According to the latest Ponemon COB report, data breach attacks have doubled this past year while the average cost of a data breach has increased to $204 per compromised record. The Ponemon Institute looked at several variables when determining this $204 number, including: lost business; legal fees; disclosure expenses; consulting help, including forensics; and remediation expenses such as improved technology and training. Page 16 of the report indicates that lost business is the most significant component of this number – representing $135 of the $204 amount. In other words, those firms disclosing to the Ponemon Institute information regarding their breach have had a signficant documented loss of business. In addition to providing this valuable insight regarding brand damage caused by a breach, the report is also instructive given it offers information regarding the causes of 2009 breaches.
According to this Ponemon Insitute report, data breaches generally have three primary causes: third party negligence; malicious attacks such as coordinated botnet attacks; and negligent insider behavior. In fact, the Ponemon Institute points out that 42 percent of all cases in the study involved third-party negligence. Although this overall number (as well information in the report) is based on information provided by only 45 businesses willing to speak in detail with the Ponemon Institute, the number should not be taken lightly – especially since it is not that far off from numerous other studies and surveys done over the years.

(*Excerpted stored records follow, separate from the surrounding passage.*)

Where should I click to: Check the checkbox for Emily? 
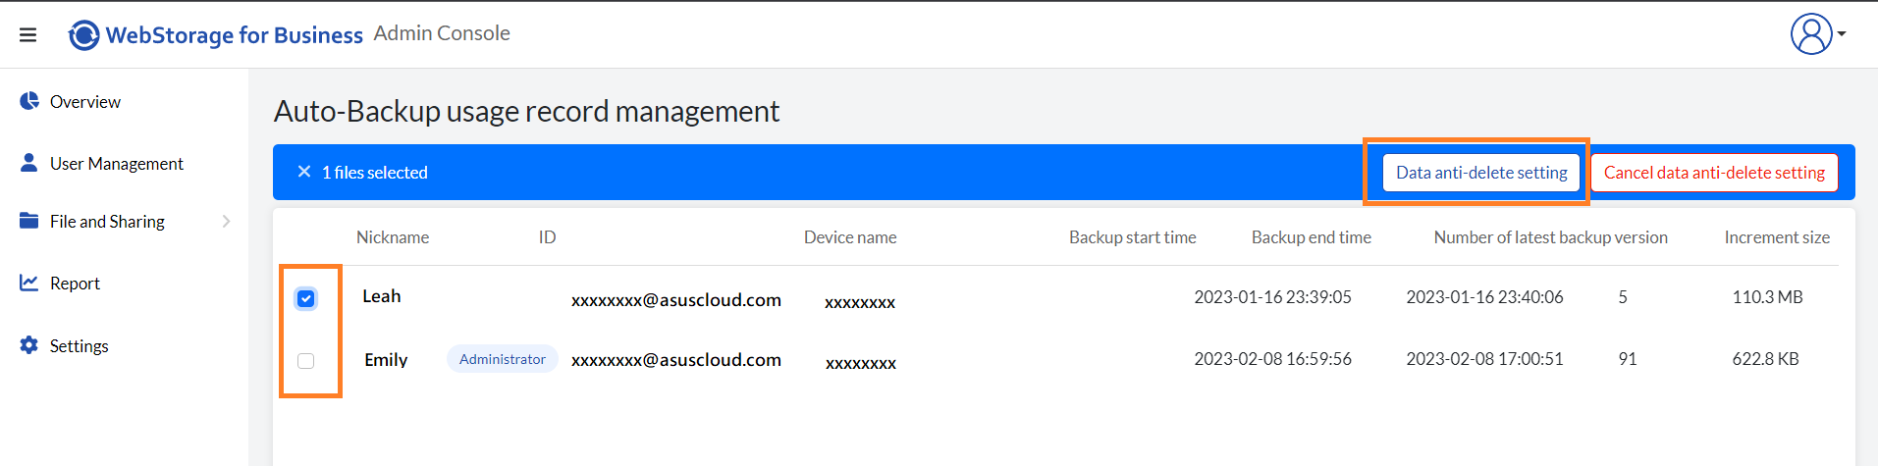click(306, 361)
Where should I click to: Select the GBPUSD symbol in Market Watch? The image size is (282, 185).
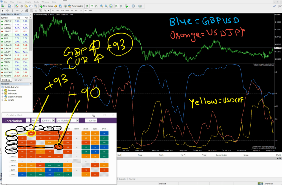coord(8,24)
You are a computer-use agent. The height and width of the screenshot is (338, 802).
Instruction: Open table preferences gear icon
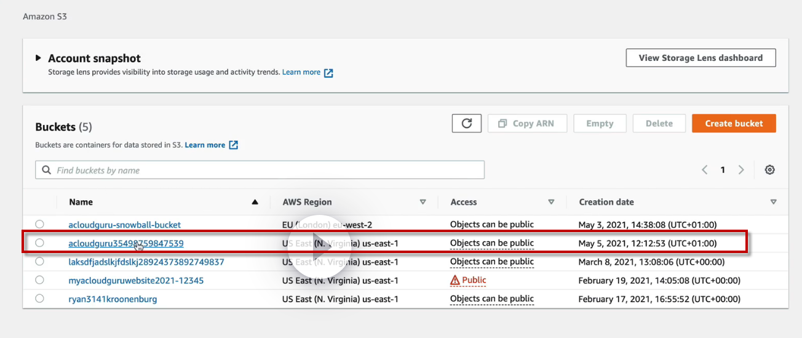769,170
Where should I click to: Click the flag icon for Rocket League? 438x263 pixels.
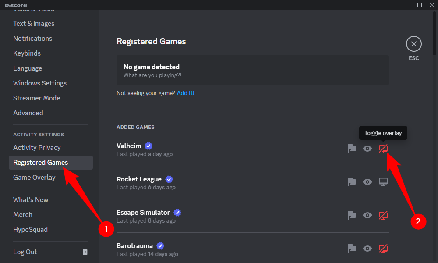351,182
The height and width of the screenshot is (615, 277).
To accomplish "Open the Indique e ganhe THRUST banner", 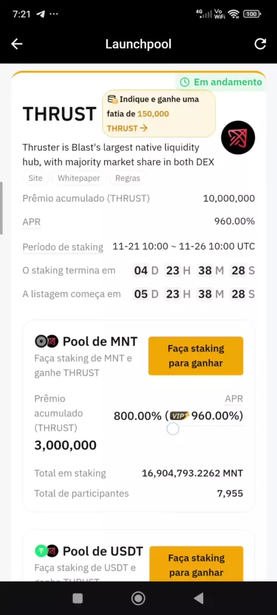I will coord(159,114).
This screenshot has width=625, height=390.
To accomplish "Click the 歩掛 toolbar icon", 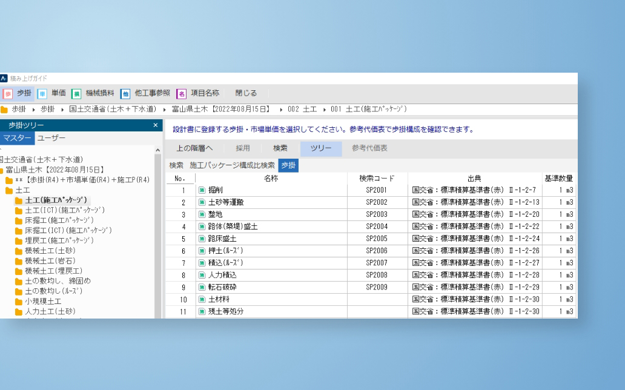I will [x=7, y=93].
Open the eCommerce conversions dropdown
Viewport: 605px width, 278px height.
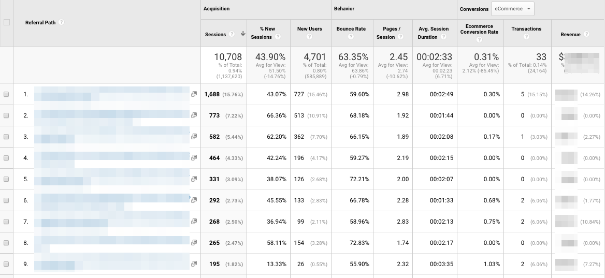[x=513, y=9]
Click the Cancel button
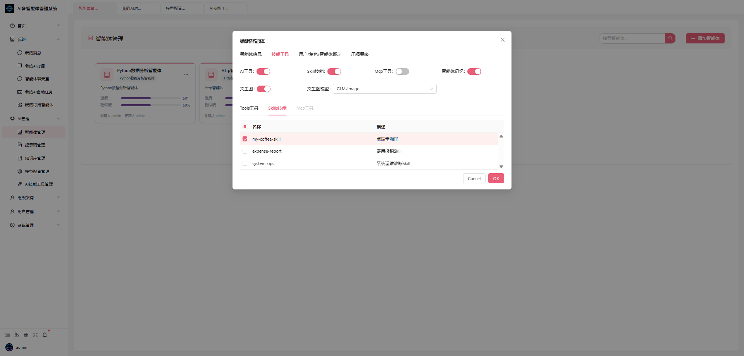Viewport: 744px width, 356px height. pyautogui.click(x=474, y=178)
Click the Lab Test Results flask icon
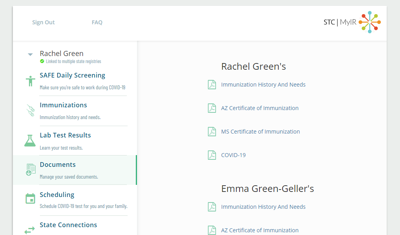 pyautogui.click(x=30, y=141)
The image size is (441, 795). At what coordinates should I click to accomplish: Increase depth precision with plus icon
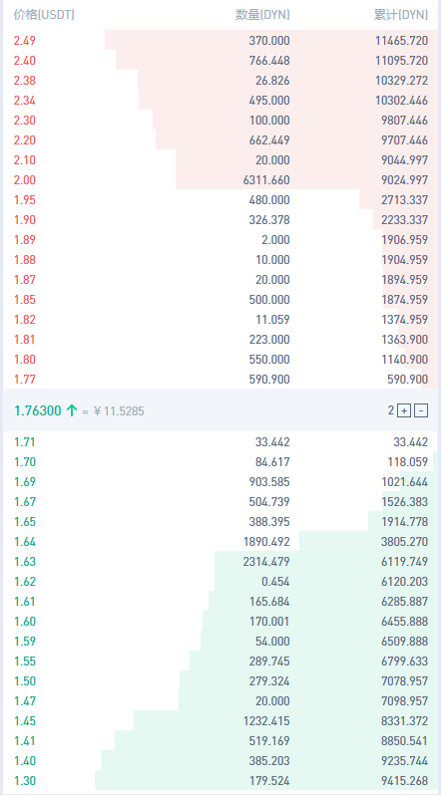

The two lessons here – breaches lead to lost business and third-party negligence is a signficant cause of breaches – actually have more to do with marketing then with risk management. In a prolonged down economy, small and middle market companies need to differentiate by showcasing their network security and privacy strengths. Instead of shying away from the efforts needed to improve your network risk profile, embrace the endeavor by realizing it will only be a matter of time before you are required to do what you are voluntarily doing now. As with most corporate best practices, being one step ahead of your competition when it comes to network security and privacy can turn into a significant marketing advantage. Depending on your business goals and what you do to generate revenue, this advantage can easily turn into a sustained competitive edge.